Article ID Journal Published Year Pages File Type
6371327 Journal of Theoretical Biology 2012 6 Pages PDF
Abstract

Meiotic recombination does not occur randomly across the genome, but instead occurs at relatively high frequencies in some genomic regions (hotspots) and relatively low frequencies in others (coldspots). Hotspots and coldspots would shed light on the mechanism of recombination, but the accurate prediction of hot/cold spots is still an open question. In this study, we presented a model to predict hot/cold spots in yeast using increment of diversity combined with quadratic discriminant analysis (IDQD) based on sequence k-mer frequencies. 5-fold cross validation showed a total prediction accuracy of 80.3%. Compared with other machine-learning algorithms, IDQD approach is as powerful as random forest (RF) and outperforms support vector machine (SVM) in identifying hotspots and coldspots. We also predicted increased recombination rates in the upstream regions of transcription start sites and in the downstream regions of transcription termination sites. Additionally, genome-wide recombination map in yeast obtained by IDQD model is in close agreement with the experimentally generated map, especially for the Peak locations, although some fine-scale differences exist.
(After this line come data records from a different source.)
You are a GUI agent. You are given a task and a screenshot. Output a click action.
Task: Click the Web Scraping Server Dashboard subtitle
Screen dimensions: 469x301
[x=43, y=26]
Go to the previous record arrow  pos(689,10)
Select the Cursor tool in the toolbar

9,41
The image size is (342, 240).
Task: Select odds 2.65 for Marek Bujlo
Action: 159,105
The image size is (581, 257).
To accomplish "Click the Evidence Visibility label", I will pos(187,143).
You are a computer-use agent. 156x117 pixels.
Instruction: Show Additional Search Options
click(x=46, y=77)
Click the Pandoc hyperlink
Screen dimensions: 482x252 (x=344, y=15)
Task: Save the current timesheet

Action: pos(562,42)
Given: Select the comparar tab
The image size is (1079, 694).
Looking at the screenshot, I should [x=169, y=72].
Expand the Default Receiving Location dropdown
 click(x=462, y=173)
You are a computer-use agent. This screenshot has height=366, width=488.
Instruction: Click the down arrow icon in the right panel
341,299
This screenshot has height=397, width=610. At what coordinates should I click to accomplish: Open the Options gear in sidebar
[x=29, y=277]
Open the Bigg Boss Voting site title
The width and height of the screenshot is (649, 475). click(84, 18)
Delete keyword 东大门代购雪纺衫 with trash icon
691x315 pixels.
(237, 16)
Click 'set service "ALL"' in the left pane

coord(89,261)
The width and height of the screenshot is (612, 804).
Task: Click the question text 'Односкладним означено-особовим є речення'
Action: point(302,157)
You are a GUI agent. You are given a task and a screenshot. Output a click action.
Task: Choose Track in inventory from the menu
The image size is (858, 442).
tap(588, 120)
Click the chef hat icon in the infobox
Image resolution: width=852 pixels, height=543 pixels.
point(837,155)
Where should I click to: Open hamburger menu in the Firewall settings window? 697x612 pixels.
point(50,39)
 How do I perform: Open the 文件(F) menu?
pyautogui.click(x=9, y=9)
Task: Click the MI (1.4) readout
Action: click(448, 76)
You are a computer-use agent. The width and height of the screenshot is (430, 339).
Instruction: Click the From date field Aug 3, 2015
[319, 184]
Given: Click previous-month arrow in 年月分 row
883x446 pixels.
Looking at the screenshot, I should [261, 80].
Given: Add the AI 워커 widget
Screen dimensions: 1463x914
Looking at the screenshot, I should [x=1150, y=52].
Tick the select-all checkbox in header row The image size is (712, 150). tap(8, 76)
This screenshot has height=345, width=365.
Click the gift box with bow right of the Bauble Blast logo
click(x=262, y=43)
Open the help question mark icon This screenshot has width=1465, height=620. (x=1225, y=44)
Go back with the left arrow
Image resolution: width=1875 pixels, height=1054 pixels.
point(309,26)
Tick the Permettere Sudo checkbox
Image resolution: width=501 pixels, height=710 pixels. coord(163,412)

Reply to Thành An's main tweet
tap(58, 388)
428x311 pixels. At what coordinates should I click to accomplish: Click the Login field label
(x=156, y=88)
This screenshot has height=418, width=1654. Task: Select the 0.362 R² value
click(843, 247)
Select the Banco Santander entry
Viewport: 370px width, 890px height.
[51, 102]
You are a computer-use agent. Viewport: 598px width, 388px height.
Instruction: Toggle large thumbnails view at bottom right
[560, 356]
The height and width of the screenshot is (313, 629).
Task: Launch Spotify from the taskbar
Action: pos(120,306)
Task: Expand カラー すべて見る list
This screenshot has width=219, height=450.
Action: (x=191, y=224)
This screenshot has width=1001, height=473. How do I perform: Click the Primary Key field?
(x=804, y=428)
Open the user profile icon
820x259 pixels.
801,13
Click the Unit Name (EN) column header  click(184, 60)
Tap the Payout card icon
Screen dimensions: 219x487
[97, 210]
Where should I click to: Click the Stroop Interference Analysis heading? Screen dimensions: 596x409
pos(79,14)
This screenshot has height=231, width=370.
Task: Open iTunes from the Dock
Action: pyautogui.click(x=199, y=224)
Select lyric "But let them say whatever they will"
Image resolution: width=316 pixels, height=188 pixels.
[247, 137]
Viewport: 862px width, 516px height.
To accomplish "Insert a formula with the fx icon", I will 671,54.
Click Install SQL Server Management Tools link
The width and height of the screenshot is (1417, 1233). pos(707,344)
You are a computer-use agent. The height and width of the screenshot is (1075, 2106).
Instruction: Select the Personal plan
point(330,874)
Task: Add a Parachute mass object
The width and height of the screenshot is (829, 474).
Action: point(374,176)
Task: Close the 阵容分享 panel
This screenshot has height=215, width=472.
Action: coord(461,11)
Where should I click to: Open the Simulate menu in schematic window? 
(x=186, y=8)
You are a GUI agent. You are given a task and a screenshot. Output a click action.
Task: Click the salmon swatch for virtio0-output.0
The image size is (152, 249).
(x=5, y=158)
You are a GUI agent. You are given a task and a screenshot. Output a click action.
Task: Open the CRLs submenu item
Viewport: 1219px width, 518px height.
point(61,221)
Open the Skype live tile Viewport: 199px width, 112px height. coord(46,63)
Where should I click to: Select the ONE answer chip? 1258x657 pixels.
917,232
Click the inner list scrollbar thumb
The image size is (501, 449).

Our results highlight the sequence dependency of recombination.

► We presented a novel model named IDQD to predict hot/cold spots in yeast. ► IDQD approach is as powerful as random forest algorithm and outperforms SVM. ► Recombination map obtained by IDQD is consistent with experimental map.

Related Topics
Life Sciences Agricultural and Biological Sciences Agricultural and Biological Sciences (General)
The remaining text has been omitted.